Handling cost in cement distribution is very high as compared to FMCG
How successful is the concept of exclusive dealership?
Under the exclusivity of dealership, we have to deal with only products of one particular company. There is one fixed area allotted to us and there are a fixed number of retailers to the service.
There are certain schemes and a number of restrictions with exclusive dealership. I am not treated as a retailer for the retail sale that is happening at my shop counter. In that case, I tend to loose business. It has become extremely difficult for the retailer [whom I am serving] to replace and also for the retailer who does not want my service to have alternative. This is one of the negatives of exclusive dealership. Even our margins are squeezed and volume of business is going down. The situation is not much different even with other exclusive dealers. The other flip side of the business is that the officers of the manufacturers do not take much interest once you become their exclusive dealer. The top officers of the company totally depend on their juniors to get a glimpse of the business.

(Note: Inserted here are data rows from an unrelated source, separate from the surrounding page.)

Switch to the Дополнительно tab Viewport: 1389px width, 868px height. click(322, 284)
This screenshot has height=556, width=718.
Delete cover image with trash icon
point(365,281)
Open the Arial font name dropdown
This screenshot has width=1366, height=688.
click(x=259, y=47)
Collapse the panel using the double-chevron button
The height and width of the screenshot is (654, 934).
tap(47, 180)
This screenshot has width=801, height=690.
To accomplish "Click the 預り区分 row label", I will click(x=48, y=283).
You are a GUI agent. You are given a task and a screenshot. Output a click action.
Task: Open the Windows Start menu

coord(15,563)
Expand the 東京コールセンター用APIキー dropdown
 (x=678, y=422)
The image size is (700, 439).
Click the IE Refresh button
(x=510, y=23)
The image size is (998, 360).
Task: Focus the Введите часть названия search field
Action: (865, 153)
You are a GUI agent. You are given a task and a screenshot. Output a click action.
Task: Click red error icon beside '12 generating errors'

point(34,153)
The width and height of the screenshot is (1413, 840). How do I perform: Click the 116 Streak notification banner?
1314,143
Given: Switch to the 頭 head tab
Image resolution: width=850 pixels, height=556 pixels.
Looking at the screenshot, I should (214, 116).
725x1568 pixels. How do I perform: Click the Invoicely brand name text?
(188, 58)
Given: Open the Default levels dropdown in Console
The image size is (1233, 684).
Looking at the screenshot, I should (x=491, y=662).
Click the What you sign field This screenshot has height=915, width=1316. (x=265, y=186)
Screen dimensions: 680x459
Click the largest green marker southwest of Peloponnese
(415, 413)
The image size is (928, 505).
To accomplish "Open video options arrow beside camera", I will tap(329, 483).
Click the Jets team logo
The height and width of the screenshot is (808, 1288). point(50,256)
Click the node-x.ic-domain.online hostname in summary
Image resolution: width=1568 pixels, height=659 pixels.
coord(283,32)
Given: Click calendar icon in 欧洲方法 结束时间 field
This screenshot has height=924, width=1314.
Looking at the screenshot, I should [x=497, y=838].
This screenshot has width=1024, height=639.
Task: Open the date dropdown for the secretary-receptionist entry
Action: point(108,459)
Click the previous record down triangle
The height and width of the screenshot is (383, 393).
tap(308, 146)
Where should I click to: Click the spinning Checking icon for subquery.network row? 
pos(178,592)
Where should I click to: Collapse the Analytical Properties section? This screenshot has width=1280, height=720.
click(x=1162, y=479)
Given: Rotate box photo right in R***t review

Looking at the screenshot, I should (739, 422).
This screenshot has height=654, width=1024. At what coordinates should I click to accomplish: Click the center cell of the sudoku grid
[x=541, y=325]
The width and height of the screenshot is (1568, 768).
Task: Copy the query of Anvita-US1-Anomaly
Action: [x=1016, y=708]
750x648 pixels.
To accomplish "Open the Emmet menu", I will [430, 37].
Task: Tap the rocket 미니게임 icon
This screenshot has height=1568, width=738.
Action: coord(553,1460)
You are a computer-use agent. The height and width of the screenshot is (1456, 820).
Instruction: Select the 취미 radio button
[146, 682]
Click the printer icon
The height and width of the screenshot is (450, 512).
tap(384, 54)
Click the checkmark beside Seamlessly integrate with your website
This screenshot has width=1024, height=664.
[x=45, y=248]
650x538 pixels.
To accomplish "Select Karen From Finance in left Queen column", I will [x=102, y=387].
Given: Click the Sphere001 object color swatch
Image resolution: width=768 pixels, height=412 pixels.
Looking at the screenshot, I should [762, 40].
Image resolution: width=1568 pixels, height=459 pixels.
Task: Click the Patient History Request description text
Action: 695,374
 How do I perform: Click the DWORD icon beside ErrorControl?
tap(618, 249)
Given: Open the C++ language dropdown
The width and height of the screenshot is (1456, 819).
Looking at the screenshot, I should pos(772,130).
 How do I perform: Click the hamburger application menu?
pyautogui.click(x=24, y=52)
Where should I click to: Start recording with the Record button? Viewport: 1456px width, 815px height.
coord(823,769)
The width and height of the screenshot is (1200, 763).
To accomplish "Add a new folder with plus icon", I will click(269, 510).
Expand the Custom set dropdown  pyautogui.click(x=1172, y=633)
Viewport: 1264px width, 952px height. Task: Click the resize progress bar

What is the legal sanctity behind exclusive dealership?
The concept of exclusive dealership [in the cement industry] does not have any legal support. Companies are forcing the dealer community to become exclusive, which can be challenged. Under pressure, the concept is accepted but the ´so-called´ exclusive dealer deals with other brands under different names and business goes on smoothly. This is a known fact to everyone in the industry. In short, we pretend that my dealer is exclusive and is given the benefits of exclusivity.
What is typical of a cement distributorship? How it is different from that of FMCG business?
It is very much different than that of FMCG business. Cement is high volume and low margin business.
The handling cost in cement distribution is very high as compared to the FMCG business. A small mistake during the pricing can wipe-out the profit of the entire month. You have to be extra vigilant about the price you commit. In FMCG, there is replacement of product which has gone beyond expiry date. However there is no such provision in the cement business.
Give us some idea on non-trade business.
Non-trade business is sale of cement in large quantities to institutional buyers where price is the dominant factor and credit becomes the next consideration. Today the buyer is very selective and well informed. Here many a times you need to compete with manufacturers directly. The bottomline of the product you assume may go wrong. Occasionally the customers are poached and taken by the manufacturers or other dealers which is not in good taste of business.
When poaching takes place, the customer losses his faith on us. There is one commercial angle of business which is not very positive from the distribution side. Nowadays, the clearing and forwarding agents (CFA) are being given distributorship. A majority of the companies today are appointing CFAs as distributors of cement and I as a dealer have to compete with them. As a CFA, he has all my customers´ information with him and it is used by him to grab business. Therefore his appointment as a distributor is clashing with my business interest. I do not say that CFA should not be a cement distributor but he can operate under certain conditions where my business interest is also protected.
Do you also deal in ready mix concrete (RMC) business?
Yes, as a cement distributor, I am allowed to do business in RMC also. Because of this, my volume of business increases, but the nature of business is not the same. While dealing with cement my contribution in the construction per se is only 30 per cent. When we deliver concrete that goes up to 100 per cent. Therefore the responsibility is also 100 per cent. We need to understand the business dynamics precisely and must know about concrete quality, because disputes arise only on quality.